Difficulty level: Novice
Target Muscle: Quadriceps
Equipment: Sliders
Instructions for proper form
1. Start by holding a dumbbell in each hand with a neutral grip at your sides. Stand upright with your feet hip-width apart and sliders under the balls of your feet. 2. Engage your core and maintain a straight back while initiating the movement. Push your right foot back, sliding the foot on the slider while concurrently dropping your left knee towards the ground. 3. Ensure your left knee stays aligned with your ankle and does not extend beyond your toes. 4. Lower your body until your right knee is close to the ground but not touching. 5. Drive through your left heel to return to the starting position, bringing your right foot back to the starting position while keeping good posture throughout. 6. Repeat the movement with your left foot.
Common mistakes to avoid
1. Allowing the front knee to extend past the toes. 2. Leaning forward excessively at the waist during the lunge. 3. Failing to keep the core engaged, leading to an arched back. 4. Not controlling the slider, causing instability. 5. Neglecting a full range of motion.
Benefits
Specific benefits of the exercise
1. Strengthens the quadriceps and hamstrings. 2. Improves balance and stability. 3. Engages core muscles for stability. 4. Enhances hip flexor mobility. 5. Provides a functional movement pattern that can improve everyday activities.
Expected results and timeframe
With consistent practice (2-3 times a week), you can expect to see improvements in lower body strength and stability within 4-6 weeks. Enhanced muscle tone, particularly in the quadriceps, can be noticed after 8-12 weeks..
Who this exercise is best for
1. Beginners who are looking to build leg strength. 2. Individuals recovering from lower-body injuries who need to improve stability and control. 3. Those looking to enhance their functional fitness for daily life activities.
Scientific studies supporting its effectiveness
A study published in the Journal of Strength and Conditioning Research (2020) demonstrated that knee-dominant exercises, such as lunges, significantly improved quadricep strength and muscle endurance.

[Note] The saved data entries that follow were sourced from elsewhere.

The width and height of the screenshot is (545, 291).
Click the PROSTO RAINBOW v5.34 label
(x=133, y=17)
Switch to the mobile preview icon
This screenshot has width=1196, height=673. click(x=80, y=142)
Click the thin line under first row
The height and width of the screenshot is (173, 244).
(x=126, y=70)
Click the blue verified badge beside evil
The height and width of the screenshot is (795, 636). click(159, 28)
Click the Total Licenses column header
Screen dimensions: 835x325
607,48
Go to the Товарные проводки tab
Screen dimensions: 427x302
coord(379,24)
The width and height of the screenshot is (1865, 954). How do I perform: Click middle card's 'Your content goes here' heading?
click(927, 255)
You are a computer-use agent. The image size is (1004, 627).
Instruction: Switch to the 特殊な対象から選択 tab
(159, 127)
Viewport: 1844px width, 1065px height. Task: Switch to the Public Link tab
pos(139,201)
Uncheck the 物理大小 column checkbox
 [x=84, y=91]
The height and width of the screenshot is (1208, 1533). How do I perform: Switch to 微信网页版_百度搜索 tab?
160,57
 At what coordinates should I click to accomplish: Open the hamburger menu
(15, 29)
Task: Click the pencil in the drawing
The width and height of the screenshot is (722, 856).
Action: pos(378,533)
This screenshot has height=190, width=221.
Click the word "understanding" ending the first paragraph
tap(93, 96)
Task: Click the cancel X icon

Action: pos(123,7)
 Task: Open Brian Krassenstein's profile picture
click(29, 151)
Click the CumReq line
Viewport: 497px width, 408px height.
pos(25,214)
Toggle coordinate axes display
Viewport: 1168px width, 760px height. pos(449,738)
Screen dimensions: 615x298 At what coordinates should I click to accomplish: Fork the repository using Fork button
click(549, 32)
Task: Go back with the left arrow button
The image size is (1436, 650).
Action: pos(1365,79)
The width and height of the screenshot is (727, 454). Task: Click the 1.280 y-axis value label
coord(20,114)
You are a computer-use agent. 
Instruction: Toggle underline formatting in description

Additionally, engaging the core during these movements aids in overall stability and balance.
Variations
Beginner modifications
1. Perform the exercise without weights to master the movement pattern. 2. Use only one slider for a supported lunge. 3. Lunge to a shallow depth to maintain control as strength builds.
Advanced progressions
1. Add weights gradually as strength improves. 2. Perform the exercise on an unstable surface (like a BOSU ball) to increase core engagement and difficulty. 3. Incorporate additional movements, such as bicep curls with the dumbbells while lunging.
Integrations
Complementary exercises
1. Bodyweight squats for additional quadriceps and hamstring work. 2. Glute bridges to strengthen the posterior chain. 3. Planks to enhance core stability.
Super set recommendations
Super set Slider Double Dumbbell Suitcase Reverse Lunges with the following: 1. Dumbbell shoulder press for upper body engagement. 2. Dumbbell rows for balanced upper body strength training.
Sample workout routines
Sample Routine: 1. Warm-Up: Dynamic stretches (5-10 minutes) 2. Slider Double Dumbbell Suitcase Reverse Lunge: 3 sets of 10-12 reps 3. Bodyweight Squats: 3 sets of 12-15 reps 4. Plank Holds: 3 sets of 30-60 seconds 5. Cool Down: Static stretches (5-10 minutes)
Exercise combinations
Pair the Slider Double Dumbbell Suitcase Reverse Lunge with: 1. Step-ups using a bench or box for explosive leg strength. 2. Lateral lunges to target the inner and outer thighs.
Best time to do this exercise in your workout
Incorporate this exercise in the middle of your lower body workout routine, following warm-up and before exercises targeting other muscle groups or finishing with compound lifts.